Tribal Regulatory Authority to Combat Climate Change

Just last year, residents of the small community of Newtok, Alaska—home to approximately 380 Yup’ik Alaska Native people—packed up their belongings and moved away. As a result of climate change, the sea was slowly but surely eating at the melting permafrost underlying the town. Houses and infrastructure had been lost. The villagers had no choice but to leave their homes forever.

Two thousand miles to the south of Newtok, members of the Yurok Tribe are struggling to maintain their ancient fishing way of life on the Klamath River. The fish native to the Klamath, like all native fish of the Western United States, are struggling to survive as climate change ravages their ocean homes and destroys their spawning grounds in western rivers. In 2002 alone, at least 34,000 native fish perished in the Klamath, an event so traumatic for the Yurok and other regional tribes that it still looms large in their collective consciousness nearly 20 years later.

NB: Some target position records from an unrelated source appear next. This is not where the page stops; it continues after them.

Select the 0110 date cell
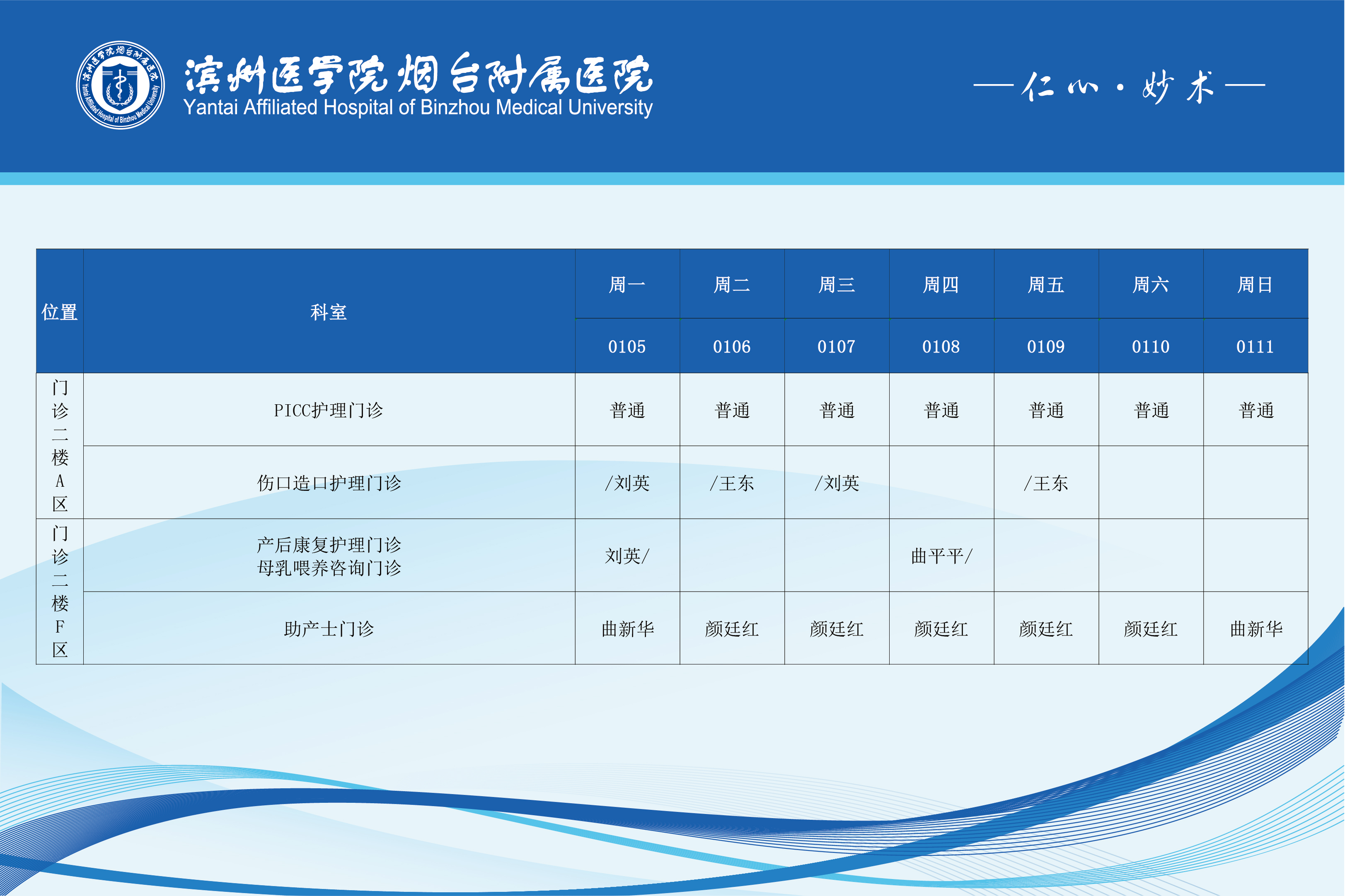 point(1150,347)
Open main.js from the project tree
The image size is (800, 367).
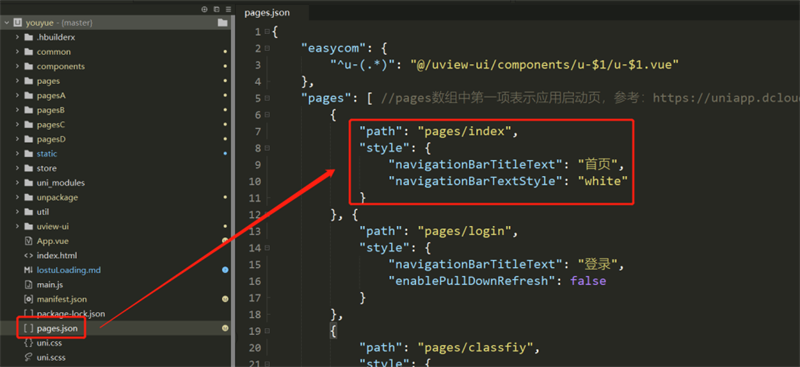point(49,284)
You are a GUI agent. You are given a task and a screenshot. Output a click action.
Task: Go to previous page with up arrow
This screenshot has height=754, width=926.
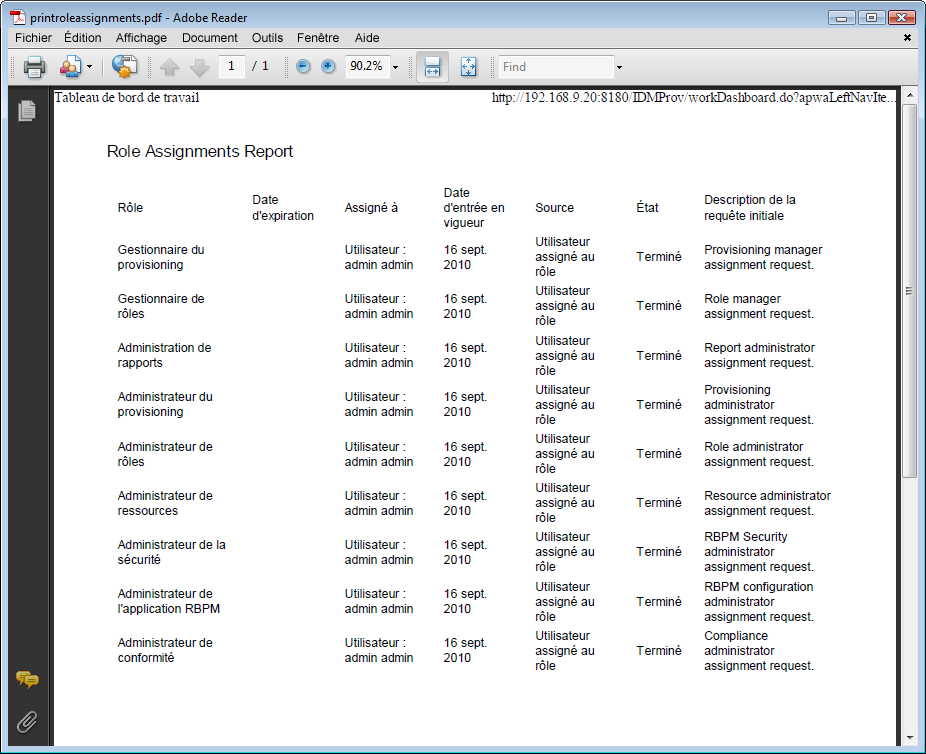tap(169, 67)
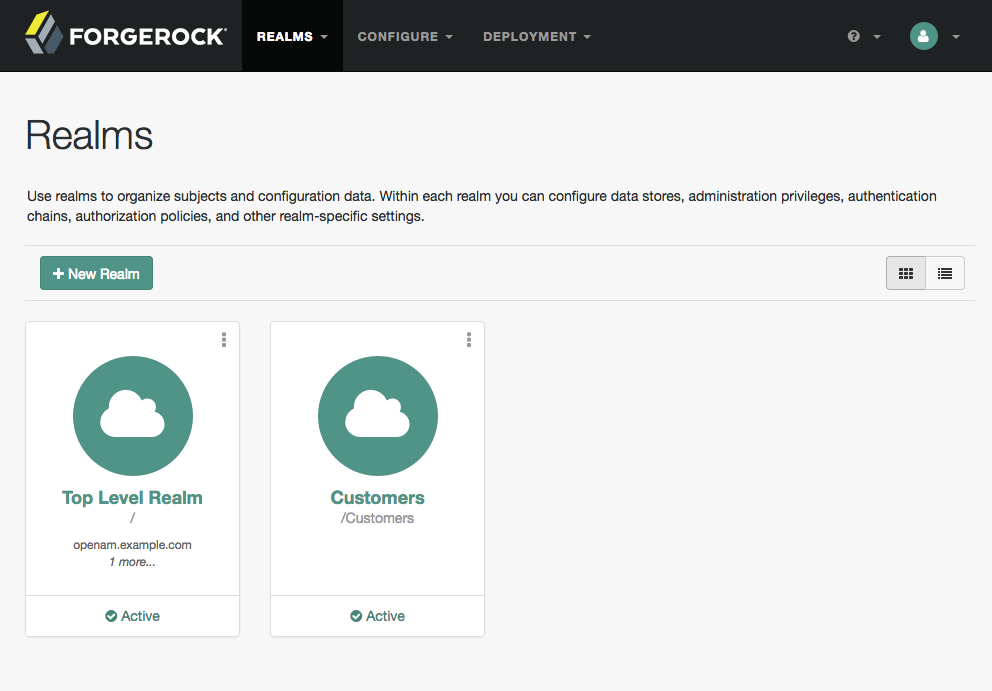Viewport: 992px width, 691px height.
Task: Expand the caret next to the user avatar
Action: click(x=956, y=37)
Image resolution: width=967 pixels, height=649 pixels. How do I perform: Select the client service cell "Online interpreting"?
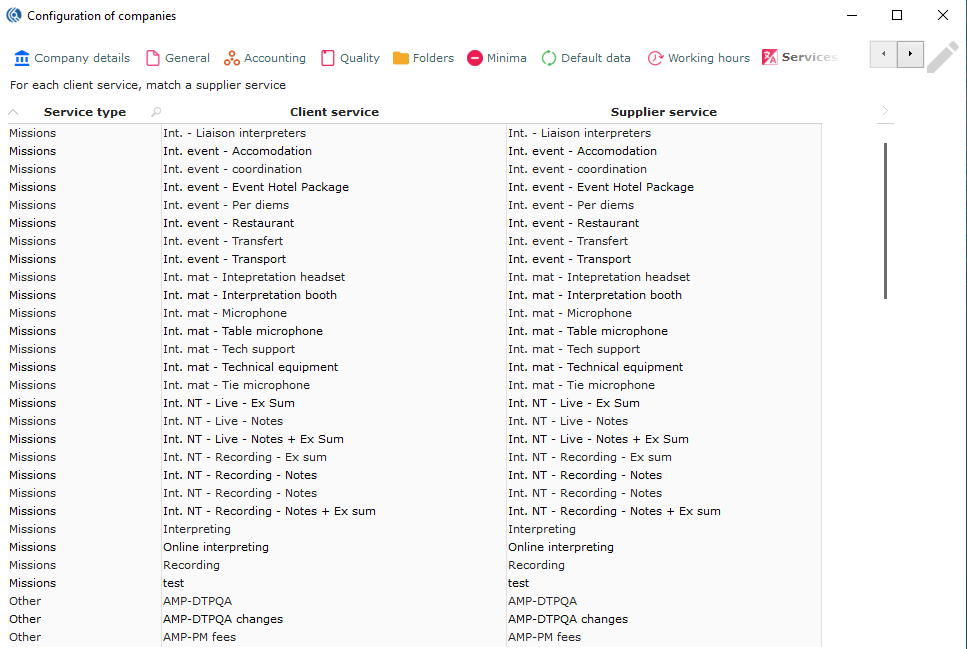tap(216, 547)
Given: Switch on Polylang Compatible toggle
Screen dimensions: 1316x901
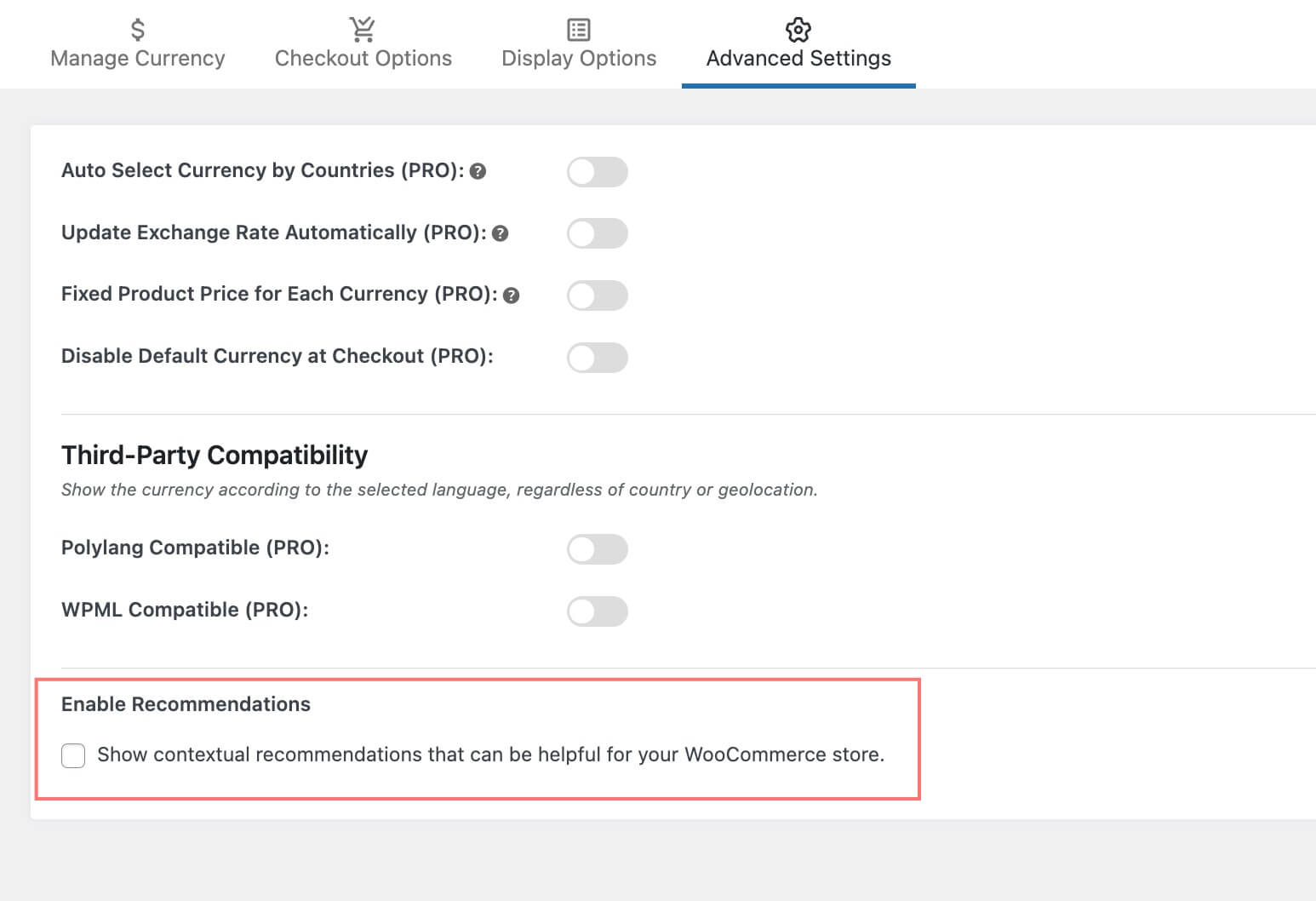Looking at the screenshot, I should (x=597, y=549).
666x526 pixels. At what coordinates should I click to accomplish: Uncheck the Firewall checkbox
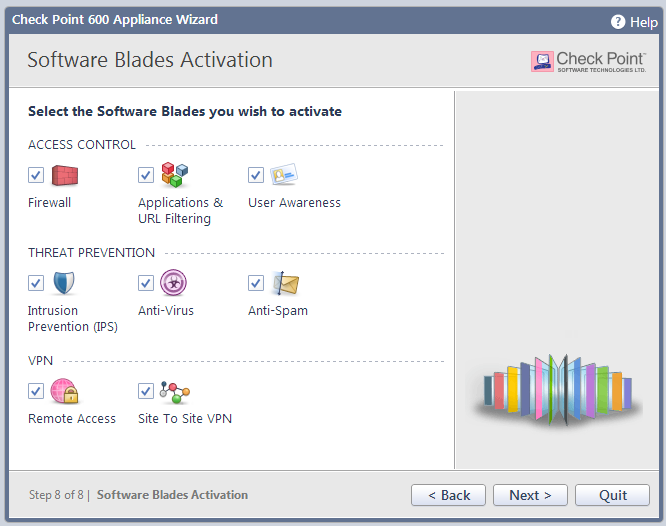click(36, 176)
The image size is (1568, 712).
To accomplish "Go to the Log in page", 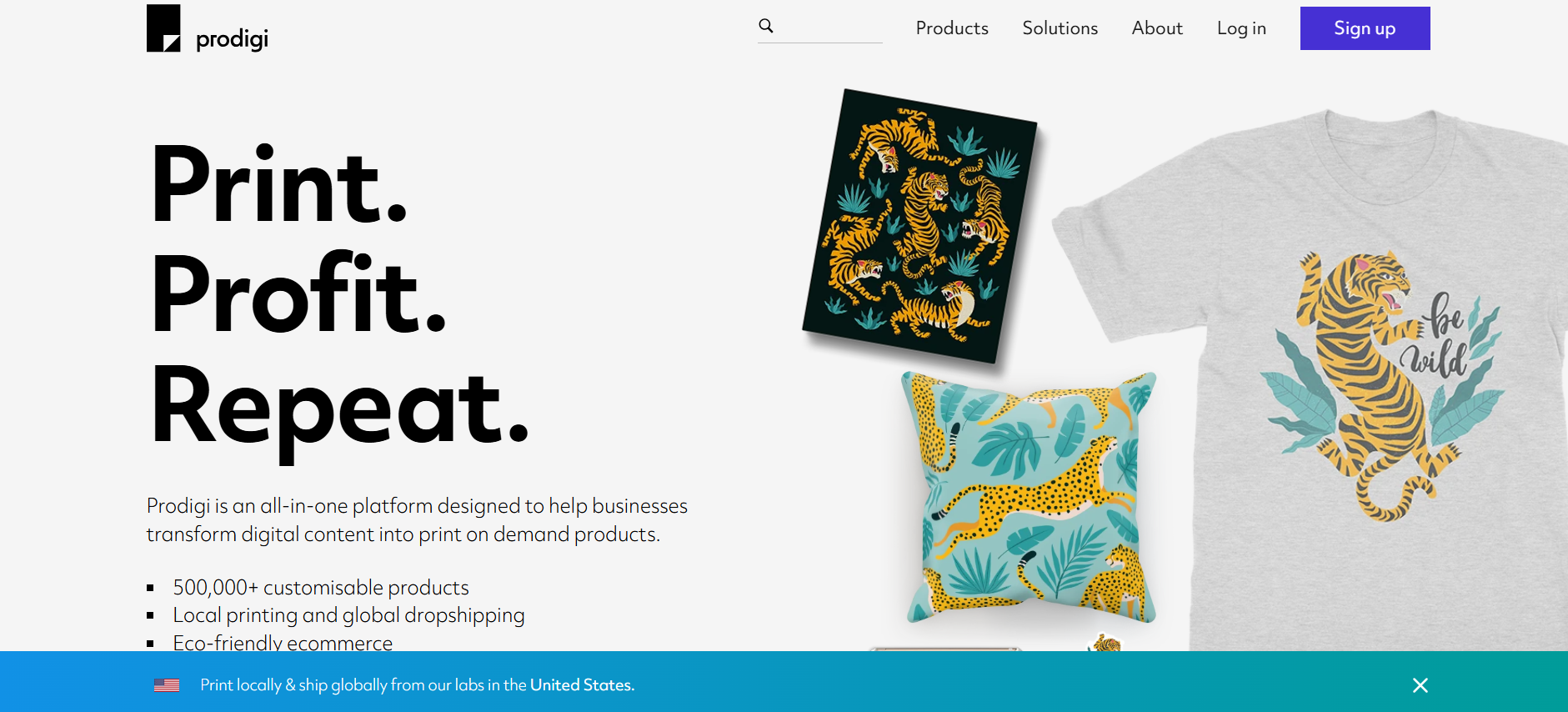I will (1241, 28).
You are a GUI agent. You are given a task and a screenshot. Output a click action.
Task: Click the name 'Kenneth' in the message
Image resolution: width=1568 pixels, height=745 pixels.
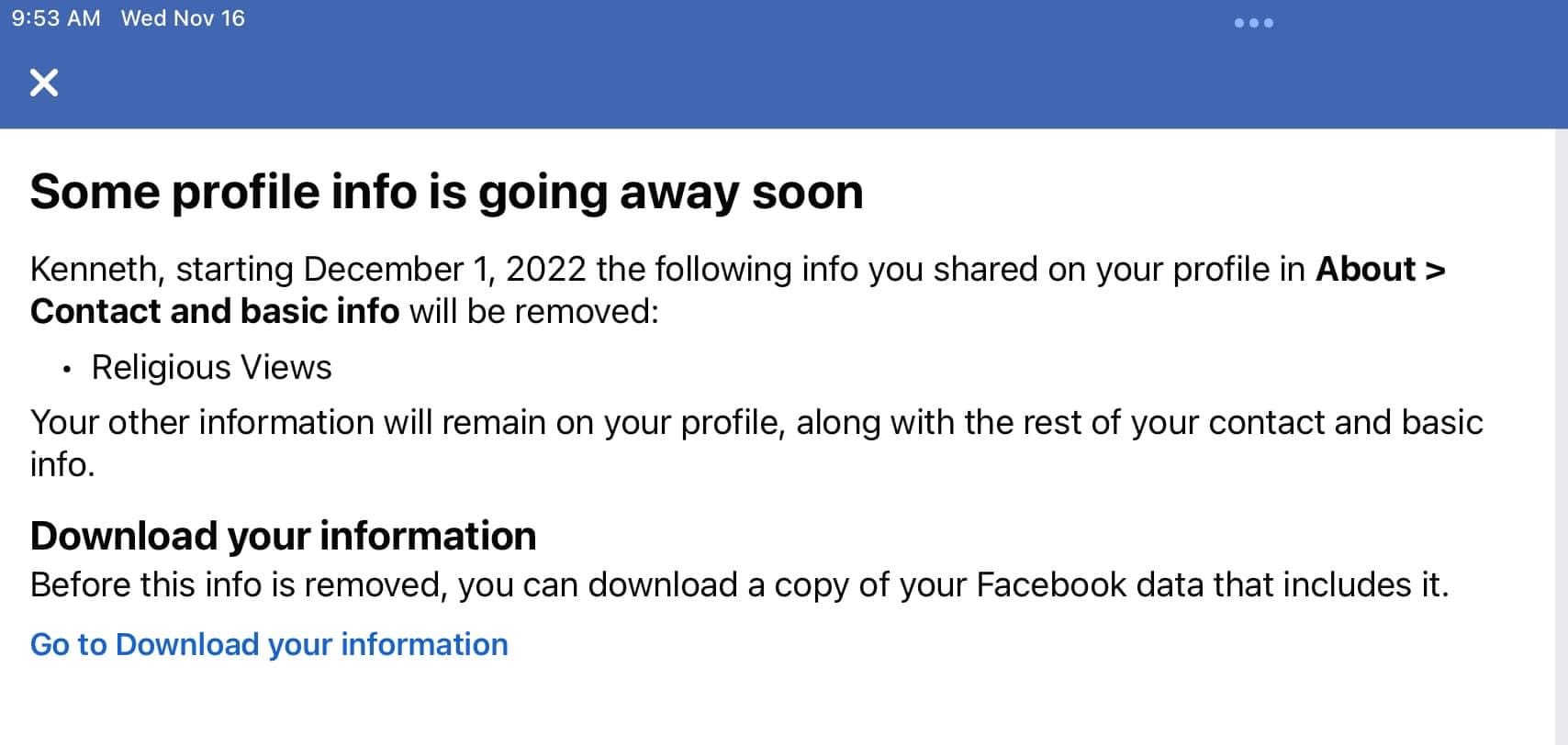coord(95,270)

Meanwhile, tribal homes, property, and resources around the West have been permanently destroyed as a result of the ever-increasing number of megafires. For example, in 2015, the Colville Tribes of Eastern Washington lost over 200,000 acres of their 1.4 million acre reservation, nearly 15 percent of their entire land base.

Further south on the Navajo Reservation, where a full third of all tribal members lack running water and sewage systems, water shortages caused by climate change are destroying the Navajo Nation’s livestock-raising tradition, which has been passed down for generations.